* [Your assignment]: Find the word "computer" in the listing below. Copy every line that has it.

>>

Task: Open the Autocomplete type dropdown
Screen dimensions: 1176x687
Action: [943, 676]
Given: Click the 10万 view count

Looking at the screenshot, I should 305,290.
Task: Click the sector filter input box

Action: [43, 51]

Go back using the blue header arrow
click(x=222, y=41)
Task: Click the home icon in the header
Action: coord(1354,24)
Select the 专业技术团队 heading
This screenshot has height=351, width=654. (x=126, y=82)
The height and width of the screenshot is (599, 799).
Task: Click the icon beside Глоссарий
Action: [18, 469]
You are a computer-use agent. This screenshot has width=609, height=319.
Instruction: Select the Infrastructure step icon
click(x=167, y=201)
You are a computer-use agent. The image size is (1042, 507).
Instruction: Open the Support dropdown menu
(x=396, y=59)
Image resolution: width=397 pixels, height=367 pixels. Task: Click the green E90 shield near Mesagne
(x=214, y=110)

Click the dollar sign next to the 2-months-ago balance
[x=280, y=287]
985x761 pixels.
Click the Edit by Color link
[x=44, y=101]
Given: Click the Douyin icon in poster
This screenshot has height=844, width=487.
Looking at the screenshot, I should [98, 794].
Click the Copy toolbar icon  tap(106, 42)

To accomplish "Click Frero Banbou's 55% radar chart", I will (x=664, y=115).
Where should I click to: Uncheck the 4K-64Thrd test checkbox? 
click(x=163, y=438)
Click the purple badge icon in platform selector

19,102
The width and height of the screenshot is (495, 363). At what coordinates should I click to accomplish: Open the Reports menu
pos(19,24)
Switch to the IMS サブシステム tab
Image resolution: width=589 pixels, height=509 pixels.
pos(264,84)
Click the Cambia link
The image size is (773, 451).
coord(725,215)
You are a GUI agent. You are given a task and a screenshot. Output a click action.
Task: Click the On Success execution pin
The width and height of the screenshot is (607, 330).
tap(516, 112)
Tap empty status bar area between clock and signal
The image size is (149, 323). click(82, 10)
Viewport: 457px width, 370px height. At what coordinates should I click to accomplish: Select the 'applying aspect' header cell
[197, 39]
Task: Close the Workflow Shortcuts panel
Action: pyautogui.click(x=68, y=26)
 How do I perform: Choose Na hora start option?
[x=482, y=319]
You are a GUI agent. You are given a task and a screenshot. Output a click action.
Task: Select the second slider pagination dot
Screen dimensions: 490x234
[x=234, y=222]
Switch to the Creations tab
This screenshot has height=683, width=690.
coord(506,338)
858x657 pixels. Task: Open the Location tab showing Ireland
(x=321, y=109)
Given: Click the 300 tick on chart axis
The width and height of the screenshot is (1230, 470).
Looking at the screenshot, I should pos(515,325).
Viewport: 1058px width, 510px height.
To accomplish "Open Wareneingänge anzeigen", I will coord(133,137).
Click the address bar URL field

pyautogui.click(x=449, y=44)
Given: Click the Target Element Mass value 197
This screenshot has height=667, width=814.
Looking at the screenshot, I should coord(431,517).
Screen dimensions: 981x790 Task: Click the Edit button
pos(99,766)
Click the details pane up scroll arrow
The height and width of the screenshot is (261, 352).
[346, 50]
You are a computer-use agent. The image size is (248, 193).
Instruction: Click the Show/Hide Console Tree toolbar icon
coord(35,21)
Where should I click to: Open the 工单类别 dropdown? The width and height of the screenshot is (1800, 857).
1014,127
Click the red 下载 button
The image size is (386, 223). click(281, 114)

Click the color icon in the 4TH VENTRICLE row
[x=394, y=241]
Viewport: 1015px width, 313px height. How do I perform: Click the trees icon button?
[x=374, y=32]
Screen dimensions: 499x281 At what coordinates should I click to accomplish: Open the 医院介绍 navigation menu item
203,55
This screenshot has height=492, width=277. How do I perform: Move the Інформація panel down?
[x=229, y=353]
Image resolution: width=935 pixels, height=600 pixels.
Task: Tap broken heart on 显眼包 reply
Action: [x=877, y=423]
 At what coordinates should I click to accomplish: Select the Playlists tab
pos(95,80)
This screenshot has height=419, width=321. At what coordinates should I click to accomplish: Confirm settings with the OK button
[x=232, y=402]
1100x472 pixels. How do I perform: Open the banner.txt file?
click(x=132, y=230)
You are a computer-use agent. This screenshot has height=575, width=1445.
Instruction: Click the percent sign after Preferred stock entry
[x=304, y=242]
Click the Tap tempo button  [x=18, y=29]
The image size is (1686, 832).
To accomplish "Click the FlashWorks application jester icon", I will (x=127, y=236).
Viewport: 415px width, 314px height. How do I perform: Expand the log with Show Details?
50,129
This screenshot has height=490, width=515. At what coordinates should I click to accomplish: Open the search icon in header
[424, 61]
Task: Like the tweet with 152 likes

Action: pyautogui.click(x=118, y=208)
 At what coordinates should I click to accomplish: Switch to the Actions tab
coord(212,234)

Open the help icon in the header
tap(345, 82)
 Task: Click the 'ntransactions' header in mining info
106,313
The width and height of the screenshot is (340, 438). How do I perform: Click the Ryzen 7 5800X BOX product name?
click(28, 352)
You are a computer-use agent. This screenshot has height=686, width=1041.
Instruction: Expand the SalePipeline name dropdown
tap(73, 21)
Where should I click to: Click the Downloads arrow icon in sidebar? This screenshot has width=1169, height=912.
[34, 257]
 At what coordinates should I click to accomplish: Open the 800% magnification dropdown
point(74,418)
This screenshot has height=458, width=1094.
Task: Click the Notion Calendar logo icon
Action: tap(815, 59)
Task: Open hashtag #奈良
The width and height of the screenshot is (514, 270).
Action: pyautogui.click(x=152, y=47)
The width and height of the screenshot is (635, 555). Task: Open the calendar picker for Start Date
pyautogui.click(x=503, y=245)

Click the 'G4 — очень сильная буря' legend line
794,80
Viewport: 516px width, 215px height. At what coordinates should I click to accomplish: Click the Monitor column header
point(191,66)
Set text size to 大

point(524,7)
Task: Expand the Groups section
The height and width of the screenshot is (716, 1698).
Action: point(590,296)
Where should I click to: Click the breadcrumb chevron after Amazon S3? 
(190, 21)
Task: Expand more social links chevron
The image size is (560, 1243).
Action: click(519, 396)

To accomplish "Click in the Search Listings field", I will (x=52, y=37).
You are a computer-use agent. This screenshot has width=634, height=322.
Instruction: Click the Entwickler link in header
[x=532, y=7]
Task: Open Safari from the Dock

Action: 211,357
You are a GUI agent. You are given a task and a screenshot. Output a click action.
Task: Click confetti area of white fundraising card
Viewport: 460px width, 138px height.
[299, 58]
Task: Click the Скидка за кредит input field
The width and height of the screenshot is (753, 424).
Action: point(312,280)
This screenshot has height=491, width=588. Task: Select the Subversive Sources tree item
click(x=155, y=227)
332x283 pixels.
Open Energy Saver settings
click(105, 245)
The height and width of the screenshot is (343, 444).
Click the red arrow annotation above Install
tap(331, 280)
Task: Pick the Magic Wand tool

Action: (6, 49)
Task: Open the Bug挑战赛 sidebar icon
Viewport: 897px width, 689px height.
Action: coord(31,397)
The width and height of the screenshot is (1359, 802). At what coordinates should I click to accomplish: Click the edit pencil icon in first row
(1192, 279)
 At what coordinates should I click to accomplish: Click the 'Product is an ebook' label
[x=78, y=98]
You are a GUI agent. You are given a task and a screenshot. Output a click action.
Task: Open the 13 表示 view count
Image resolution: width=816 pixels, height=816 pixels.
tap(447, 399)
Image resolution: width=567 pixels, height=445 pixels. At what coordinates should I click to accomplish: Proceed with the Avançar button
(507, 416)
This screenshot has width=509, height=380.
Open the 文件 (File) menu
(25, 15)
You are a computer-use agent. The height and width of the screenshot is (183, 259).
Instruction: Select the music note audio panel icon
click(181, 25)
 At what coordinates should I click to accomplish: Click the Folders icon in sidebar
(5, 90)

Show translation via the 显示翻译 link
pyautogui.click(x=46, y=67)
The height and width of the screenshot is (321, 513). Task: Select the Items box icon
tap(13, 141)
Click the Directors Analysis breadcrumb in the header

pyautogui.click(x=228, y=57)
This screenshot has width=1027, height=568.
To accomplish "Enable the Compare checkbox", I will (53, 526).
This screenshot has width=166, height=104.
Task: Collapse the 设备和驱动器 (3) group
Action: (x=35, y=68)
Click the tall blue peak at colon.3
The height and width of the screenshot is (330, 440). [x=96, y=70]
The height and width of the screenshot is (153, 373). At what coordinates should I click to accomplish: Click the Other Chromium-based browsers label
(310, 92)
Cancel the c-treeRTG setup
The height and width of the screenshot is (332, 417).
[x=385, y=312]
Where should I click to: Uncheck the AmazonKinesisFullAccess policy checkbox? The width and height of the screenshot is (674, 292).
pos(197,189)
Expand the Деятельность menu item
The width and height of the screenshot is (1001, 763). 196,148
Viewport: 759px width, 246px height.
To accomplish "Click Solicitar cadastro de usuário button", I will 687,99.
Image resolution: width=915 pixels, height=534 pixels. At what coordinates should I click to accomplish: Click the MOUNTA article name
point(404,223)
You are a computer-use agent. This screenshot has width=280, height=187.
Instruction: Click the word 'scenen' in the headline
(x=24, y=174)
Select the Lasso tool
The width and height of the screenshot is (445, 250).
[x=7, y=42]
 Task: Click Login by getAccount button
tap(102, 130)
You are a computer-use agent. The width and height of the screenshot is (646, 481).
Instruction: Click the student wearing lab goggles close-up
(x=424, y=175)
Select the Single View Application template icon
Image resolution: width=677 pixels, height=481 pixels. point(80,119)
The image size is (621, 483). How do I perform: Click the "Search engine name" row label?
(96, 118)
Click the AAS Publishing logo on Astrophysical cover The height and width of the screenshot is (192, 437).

<<

* [Finished exercise]:
You are a computer-use agent. This screenshot has width=609, height=319.
You are a computer-use agent. The image size is (1042, 507).
You are a computer-use agent. The image size is (248, 193).
You are a computer-use agent. This screenshot has height=575, width=1445.
You are a computer-use agent. This screenshot has height=686, width=1041.
You are a computer-use agent. This screenshot has width=634, height=322.
You are a computer-use agent. The height and width of the screenshot is (183, 259).
You are a computer-use agent. This screenshot has width=280, height=187.
You are a computer-use agent. The width and height of the screenshot is (646, 481).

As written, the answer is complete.